From: Ben Myers <bpm@sgi.com>
To: Dave Chinner <david@fromorbit.com>
Cc: xfs@oss.sgi.com
Subject: Re: [PATCH 10/10] xfs: don't cache inodes read through bulkstat
Date: Wed, 14 Mar 2012 15:44:01 -0500 [thread overview]
Message-ID: <20120314204401.GN7762@sgi.com> (raw)
In-Reply-To: <1331095828-28742-11-git-send-email-david@fromorbit.com>
On Wed, Mar 07, 2012 at 03:50:28PM +1100, Dave Chinner wrote:
> From: Dave Chinner <dchinner@redhat.com>
>
> When we read inodes via bulkstat, we generally only read them once
> and then throw them away - they never get used again. If we retain
> them in cache, then it simply causes the working set of inodes and
> other cached items to be reclaimed just so the inode cache can grow.
>
> Avoid this problem by marking inodes read by bulkstat as not to be
> cached and check this flag in .drop_inode to determine whether the
> inode should be added to the VFS LRU or not.
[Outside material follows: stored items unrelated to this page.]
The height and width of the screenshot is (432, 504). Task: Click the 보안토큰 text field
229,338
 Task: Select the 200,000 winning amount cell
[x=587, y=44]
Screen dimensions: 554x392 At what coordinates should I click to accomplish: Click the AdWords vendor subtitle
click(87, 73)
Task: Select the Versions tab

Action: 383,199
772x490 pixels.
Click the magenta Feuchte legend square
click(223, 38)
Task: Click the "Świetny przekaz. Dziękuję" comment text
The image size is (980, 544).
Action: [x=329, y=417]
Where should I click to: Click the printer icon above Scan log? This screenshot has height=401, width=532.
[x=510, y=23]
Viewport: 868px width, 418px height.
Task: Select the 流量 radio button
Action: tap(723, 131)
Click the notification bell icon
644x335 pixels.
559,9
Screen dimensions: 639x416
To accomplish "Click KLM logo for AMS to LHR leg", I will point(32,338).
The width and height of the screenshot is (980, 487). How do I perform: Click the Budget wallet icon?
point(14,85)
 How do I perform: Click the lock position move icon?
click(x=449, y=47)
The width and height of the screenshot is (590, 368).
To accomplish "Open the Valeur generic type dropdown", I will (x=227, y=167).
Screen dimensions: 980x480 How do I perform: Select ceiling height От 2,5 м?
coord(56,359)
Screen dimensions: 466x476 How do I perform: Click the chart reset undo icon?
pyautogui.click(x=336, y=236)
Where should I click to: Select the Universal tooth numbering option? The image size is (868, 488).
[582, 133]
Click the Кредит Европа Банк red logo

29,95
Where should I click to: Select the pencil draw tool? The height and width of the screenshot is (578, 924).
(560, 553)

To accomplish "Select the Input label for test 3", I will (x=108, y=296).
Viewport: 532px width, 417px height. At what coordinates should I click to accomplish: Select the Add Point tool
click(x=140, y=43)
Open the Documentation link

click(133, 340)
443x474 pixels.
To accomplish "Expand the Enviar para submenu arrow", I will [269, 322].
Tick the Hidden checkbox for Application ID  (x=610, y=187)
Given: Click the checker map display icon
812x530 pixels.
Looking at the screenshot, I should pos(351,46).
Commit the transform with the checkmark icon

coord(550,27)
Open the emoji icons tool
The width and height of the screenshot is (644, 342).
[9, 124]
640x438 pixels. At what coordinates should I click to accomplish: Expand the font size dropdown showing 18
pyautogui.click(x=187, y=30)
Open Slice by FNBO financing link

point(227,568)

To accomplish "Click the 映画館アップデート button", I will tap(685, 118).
If the inode lookup
> hits an already cached inode, then don't set the flag. If the inode
> lookup hits an inode marked with no cache flag, remove the flag and
> allow it to be cached once the current reference goes away.
>
> Inodes marked as not cached will get cleaned up by the background
> inode reclaim or via memory pressure, so they will still generate
> some short term cache pressure. They will, however, be reclaimed
> much sooner and in preference to cache hot inodes.
>
> Signed-off-by: Dave Chinner <dchinner@redhat.com>
Looks good.
Reviewed-by: Ben Myers <bpm@sgi.com>
> ---
> fs/xfs/xfs_iget.c | 8 ++++++--
> fs/xfs/xfs_inode.h | 4 +++-
> fs/xfs/xfs_itable.c | 3 ++-
> fs/xfs/xfs_super.c | 17 +++++++++++++++++
> 4 files changed, 28 insertions(+), 4 deletions(-)
>
> diff --git a/fs/xfs/xfs_iget.c b/fs/xfs/xfs_iget.c
> index 93fc1dc..20ddb1e 100644
> --- a/fs/xfs/xfs_iget.c
> +++ b/fs/xfs/xfs_iget.c
> @@ -290,7 +290,7 @@ xfs_iget_cache_hit(
> if (lock_flags != 0)
> xfs_ilock(ip, lock_flags);
>
> - xfs_iflags_clear(ip, XFS_ISTALE);
> + xfs_iflags_clear(ip, XFS_ISTALE | XFS_IDONTCACHE);
> XFS_STATS_INC(xs_ig_found);
>
> return 0;
> @@ -315,6 +315,7 @@ xfs_iget_cache_miss(
> struct xfs_inode *ip;
> int error;
> xfs_agino_t agino = XFS_INO_TO_AGINO(mp, ino);
> + int iflags;
>
> ip = xfs_inode_alloc(mp, ino);
> if (!ip)
> @@ -359,8 +360,11 @@ xfs_iget_cache_miss(
> * memory barrier that ensures this detection works correctly at lookup
> * time.
> */
> + iflags = XFS_INEW;
> + if (flags & XFS_IGET_DONTCACHE)
> + iflags |= XFS_IDONTCACHE;
> ip->i_udquot = ip->i_gdquot = NULL;
> - xfs_iflags_set(ip, XFS_INEW);
> + xfs_iflags_set(ip, iflags);
>
> /* insert the new inode */
> spin_lock(&pag->pag_ici_lock);
> diff --git a/fs/xfs/xfs_inode.h b/fs/xfs/xfs_inode.h
> index eda4937..096b887 100644
> --- a/fs/xfs/xfs_inode.h
> +++ b/fs/xfs/xfs_inode.h
> @@ -374,10 +374,11 @@ xfs_set_projid(struct xfs_inode *ip,
> #define XFS_IFLOCK (1 << __XFS_IFLOCK_BIT)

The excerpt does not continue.